* [DONNÉES DE TÂCHE]
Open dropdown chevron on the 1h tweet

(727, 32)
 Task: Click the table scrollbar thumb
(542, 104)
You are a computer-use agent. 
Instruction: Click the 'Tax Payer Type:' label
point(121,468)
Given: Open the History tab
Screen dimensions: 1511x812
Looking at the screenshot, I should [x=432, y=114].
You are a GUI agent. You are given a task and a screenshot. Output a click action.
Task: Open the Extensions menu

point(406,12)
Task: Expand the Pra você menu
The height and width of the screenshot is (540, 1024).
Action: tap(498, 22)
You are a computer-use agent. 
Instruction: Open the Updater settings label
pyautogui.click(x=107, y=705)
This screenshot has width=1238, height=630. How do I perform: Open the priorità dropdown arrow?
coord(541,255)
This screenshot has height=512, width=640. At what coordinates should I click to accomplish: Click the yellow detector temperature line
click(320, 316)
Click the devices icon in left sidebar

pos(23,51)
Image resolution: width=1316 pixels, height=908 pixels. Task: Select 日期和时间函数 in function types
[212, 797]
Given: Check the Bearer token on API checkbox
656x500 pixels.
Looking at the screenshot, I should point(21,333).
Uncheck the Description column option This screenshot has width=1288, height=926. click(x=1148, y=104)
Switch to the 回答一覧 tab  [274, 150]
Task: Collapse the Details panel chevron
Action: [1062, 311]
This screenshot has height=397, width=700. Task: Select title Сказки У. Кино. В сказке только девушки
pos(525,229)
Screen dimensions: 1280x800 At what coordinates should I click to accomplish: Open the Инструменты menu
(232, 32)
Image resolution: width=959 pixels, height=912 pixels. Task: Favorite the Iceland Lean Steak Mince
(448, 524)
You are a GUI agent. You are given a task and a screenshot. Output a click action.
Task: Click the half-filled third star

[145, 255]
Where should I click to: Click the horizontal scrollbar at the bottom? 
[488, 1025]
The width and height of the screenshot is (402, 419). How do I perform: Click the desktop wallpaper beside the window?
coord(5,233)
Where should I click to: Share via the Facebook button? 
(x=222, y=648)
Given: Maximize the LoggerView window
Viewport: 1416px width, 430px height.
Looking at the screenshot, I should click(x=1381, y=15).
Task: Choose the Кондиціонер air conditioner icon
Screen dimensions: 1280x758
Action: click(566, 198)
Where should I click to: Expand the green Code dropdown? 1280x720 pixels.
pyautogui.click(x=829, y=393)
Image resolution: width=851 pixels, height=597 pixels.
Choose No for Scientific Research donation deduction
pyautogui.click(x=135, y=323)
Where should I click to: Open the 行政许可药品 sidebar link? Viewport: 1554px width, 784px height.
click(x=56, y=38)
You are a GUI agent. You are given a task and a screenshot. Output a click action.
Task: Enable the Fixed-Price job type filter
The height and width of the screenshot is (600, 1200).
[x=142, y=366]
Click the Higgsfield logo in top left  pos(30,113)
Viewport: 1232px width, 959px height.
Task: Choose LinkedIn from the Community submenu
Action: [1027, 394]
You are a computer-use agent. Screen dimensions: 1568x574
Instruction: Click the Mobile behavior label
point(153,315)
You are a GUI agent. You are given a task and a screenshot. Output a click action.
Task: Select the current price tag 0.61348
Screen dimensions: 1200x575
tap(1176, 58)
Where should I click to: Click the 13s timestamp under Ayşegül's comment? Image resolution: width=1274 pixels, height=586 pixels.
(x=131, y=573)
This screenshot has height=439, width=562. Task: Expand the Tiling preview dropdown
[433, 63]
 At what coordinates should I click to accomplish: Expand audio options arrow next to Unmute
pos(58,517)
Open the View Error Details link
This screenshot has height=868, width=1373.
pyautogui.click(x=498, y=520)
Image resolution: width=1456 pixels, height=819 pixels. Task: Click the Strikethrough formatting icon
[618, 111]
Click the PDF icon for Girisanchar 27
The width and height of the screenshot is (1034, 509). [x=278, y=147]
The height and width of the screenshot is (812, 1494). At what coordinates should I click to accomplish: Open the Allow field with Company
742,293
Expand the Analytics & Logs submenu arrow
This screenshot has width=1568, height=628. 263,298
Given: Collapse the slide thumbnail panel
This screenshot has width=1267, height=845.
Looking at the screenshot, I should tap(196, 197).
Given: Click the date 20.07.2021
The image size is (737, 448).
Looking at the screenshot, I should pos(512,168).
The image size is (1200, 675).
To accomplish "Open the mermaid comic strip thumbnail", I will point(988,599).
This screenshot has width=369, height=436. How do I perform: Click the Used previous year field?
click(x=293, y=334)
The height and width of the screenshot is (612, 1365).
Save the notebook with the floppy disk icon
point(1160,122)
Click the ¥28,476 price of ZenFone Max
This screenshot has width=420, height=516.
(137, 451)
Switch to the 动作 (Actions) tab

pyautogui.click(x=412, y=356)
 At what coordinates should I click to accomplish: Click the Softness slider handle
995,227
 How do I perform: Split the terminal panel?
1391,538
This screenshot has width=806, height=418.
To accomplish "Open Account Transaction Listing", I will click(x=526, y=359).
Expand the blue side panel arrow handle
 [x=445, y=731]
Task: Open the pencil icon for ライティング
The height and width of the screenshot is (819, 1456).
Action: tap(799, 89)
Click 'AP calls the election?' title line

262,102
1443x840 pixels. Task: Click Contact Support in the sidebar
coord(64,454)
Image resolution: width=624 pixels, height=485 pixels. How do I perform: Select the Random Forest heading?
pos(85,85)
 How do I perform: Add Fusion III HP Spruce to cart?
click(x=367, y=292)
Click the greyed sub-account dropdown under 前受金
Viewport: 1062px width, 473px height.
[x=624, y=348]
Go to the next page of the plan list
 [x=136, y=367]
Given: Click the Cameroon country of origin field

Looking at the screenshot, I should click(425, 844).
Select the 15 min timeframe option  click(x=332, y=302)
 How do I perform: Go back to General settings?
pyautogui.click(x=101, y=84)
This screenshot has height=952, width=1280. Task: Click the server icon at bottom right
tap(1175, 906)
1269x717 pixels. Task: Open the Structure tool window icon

* [TÂCHE À RÉALISER] Pouvez-vous recopier à l'identique les lignes ci-dessus, de celle qui contient « Task: Open the pencil icon for ライティング » jusqu'à la toute dernière ligne, les deux incluses ?

* [RÉSULTAT PRODUIT]
Task: Open the pencil icon for ライティング
The height and width of the screenshot is (819, 1456).
Action: tap(799, 89)
Click 'AP calls the election?' title line

262,102
1443x840 pixels. Task: Click Contact Support in the sidebar
coord(64,454)
Image resolution: width=624 pixels, height=485 pixels. How do I perform: Select the Random Forest heading?
pos(85,85)
 How do I perform: Add Fusion III HP Spruce to cart?
click(x=367, y=292)
Click the greyed sub-account dropdown under 前受金
Viewport: 1062px width, 473px height.
[x=624, y=348]
Go to the next page of the plan list
 [x=136, y=367]
Given: Click the Cameroon country of origin field

Looking at the screenshot, I should click(425, 844).
Select the 15 min timeframe option  click(x=332, y=302)
 How do I perform: Go back to General settings?
pyautogui.click(x=101, y=84)
This screenshot has height=952, width=1280. Task: Click the server icon at bottom right
tap(1175, 906)
1269x717 pixels. Task: Open the Structure tool window icon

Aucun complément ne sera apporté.